Para el periodista Chris Stokel-Walker, el movimiento responde a un cambio estratégico tras la derrota judicial de Meta en Nuevo México en agosto, cuando un juez ordenó a la empresa abonar 942 millones de dólares y reformar sus sistemas de protección infantil, un fallo que sienta precedente y que la compañía recurre. El acuerdo actual, sin admisión de culpabilidad, no genera jurisprudencia, lo que limita el efecto multiplicador en los miles de litigios similares que siguen su curso en tribunales estadounidenses. Además, aproximadamente un tercio del importe pactado queda condicionado a que TikTok y YouTube introduzcan restricciones equivalentes y abonen contribuciones similares, algo que Meta está reclamado públicamente.

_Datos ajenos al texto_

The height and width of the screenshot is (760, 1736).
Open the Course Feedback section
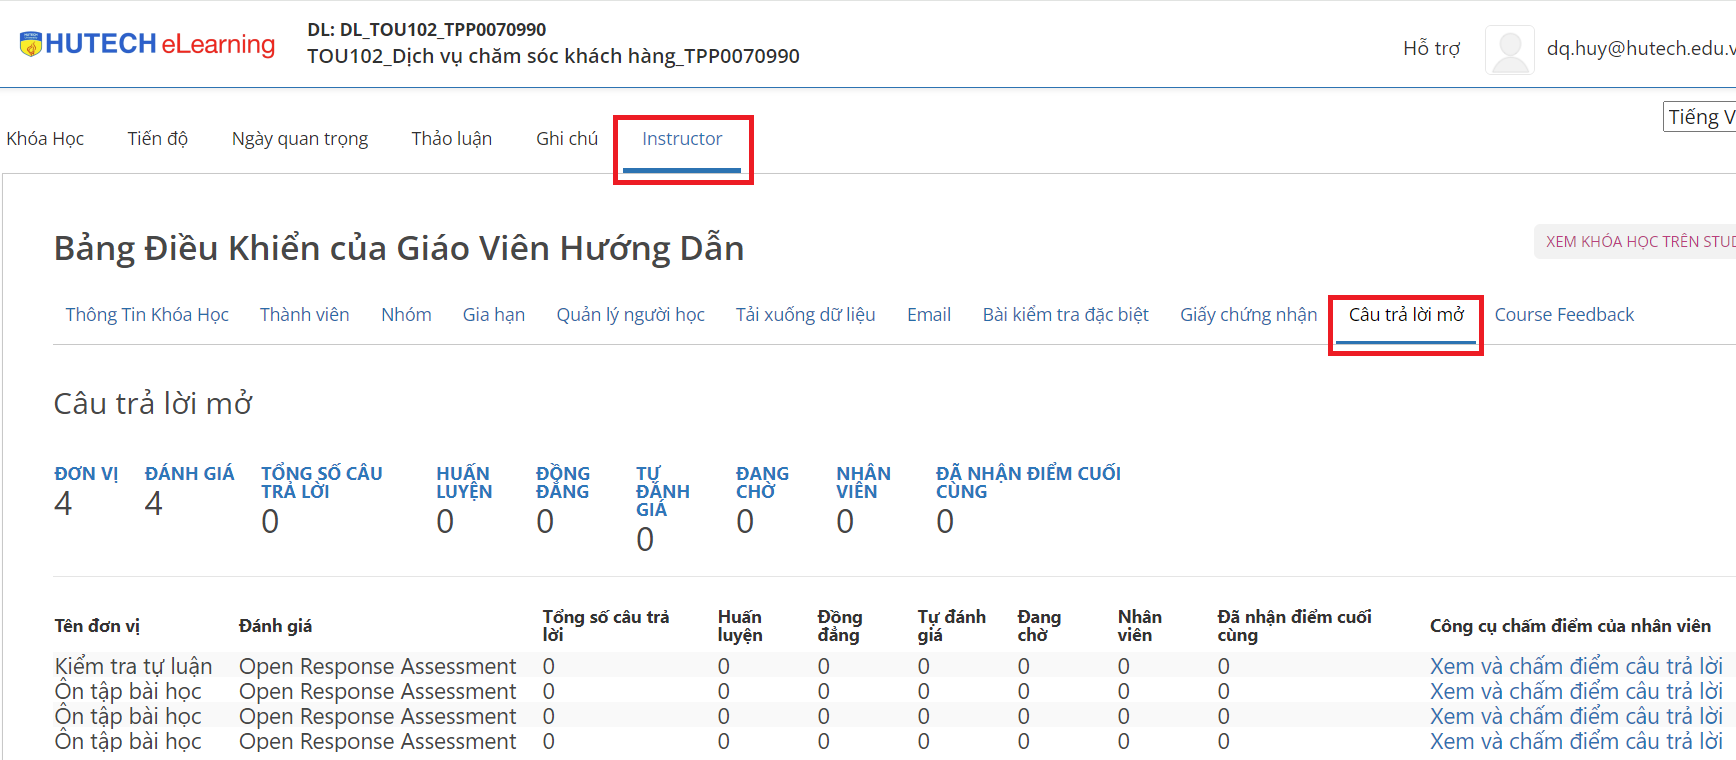click(x=1563, y=315)
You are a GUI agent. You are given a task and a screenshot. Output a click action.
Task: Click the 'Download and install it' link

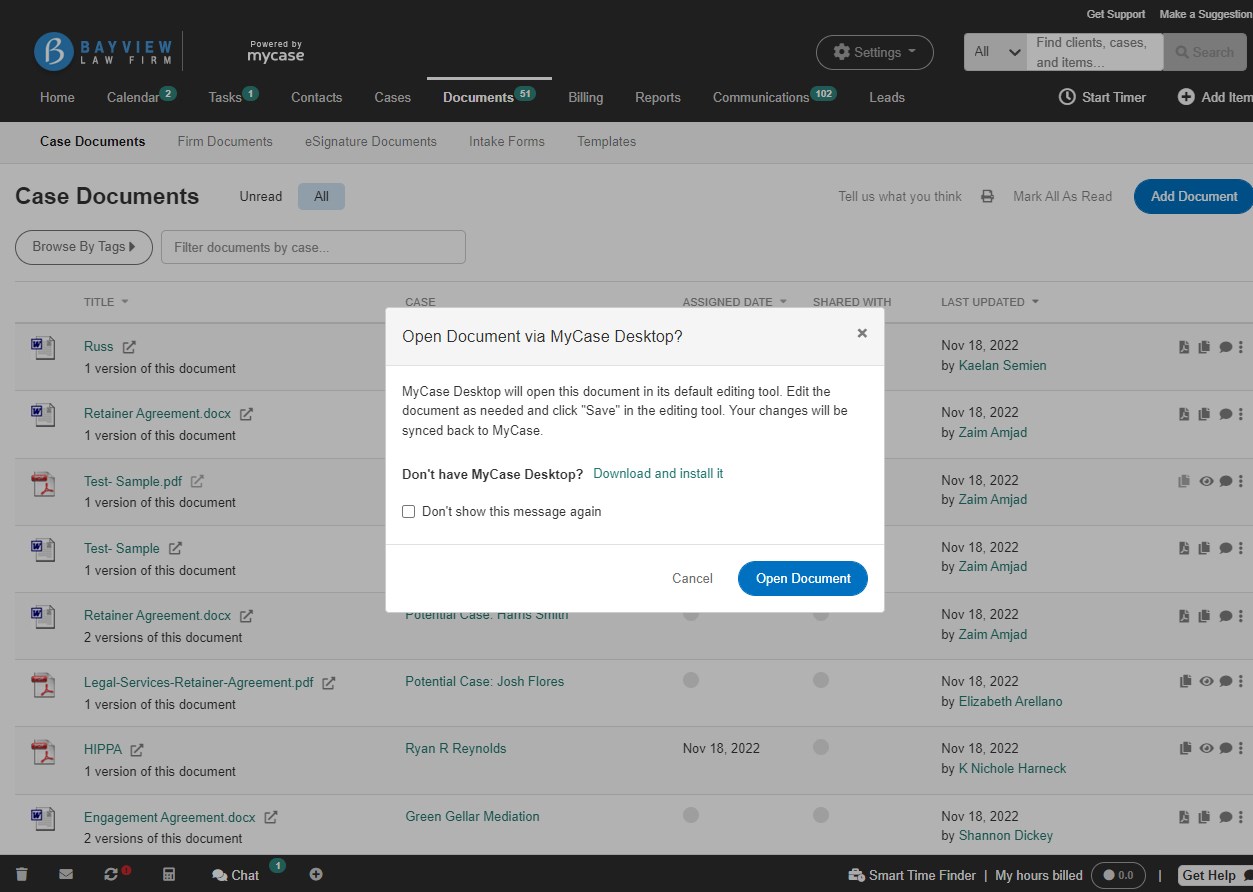(x=657, y=473)
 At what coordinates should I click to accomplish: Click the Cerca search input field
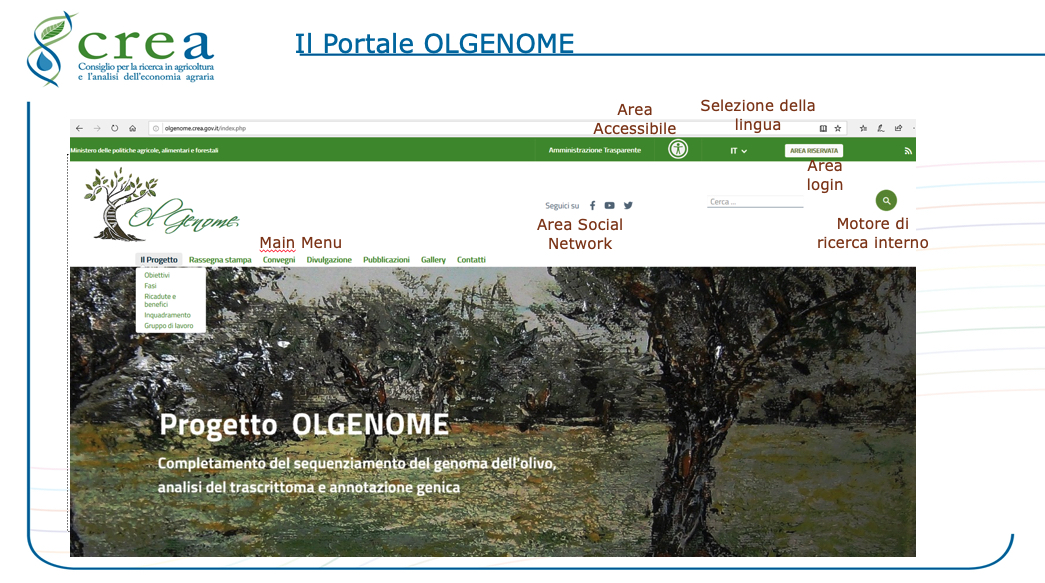(x=754, y=202)
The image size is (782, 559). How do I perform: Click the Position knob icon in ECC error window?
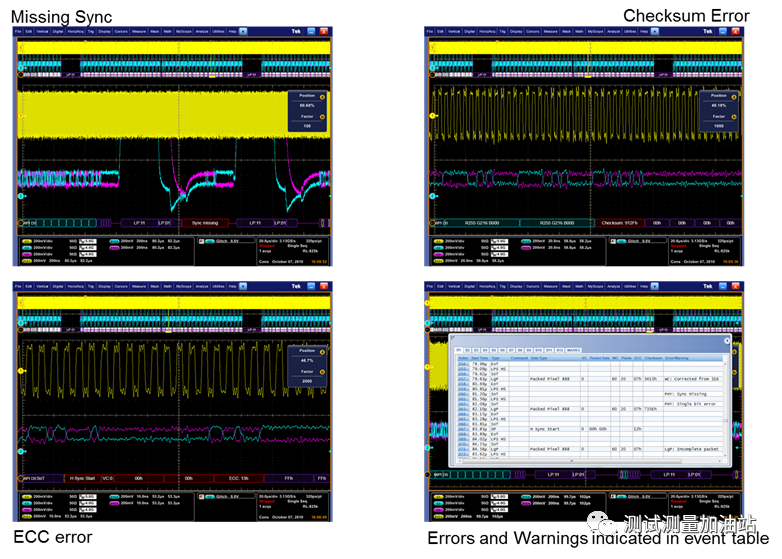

Florida ha rechazado el pacto y mantiene su acción judicial particular. Aunque el acuerdo se aplica formalmente solo a los estados firmantes, la compañía ya aplica medidas de protección para adolescentes en otros países. La presión regulatoria en Reino Unido, Australia y la UE, sumada a su propia Online Safety Act británica, apunta a que las nuevas restricciones podrían extenderse internacionalmente, elevando la factura regulatoria para Meta y para el resto de las grandes tecnológicas.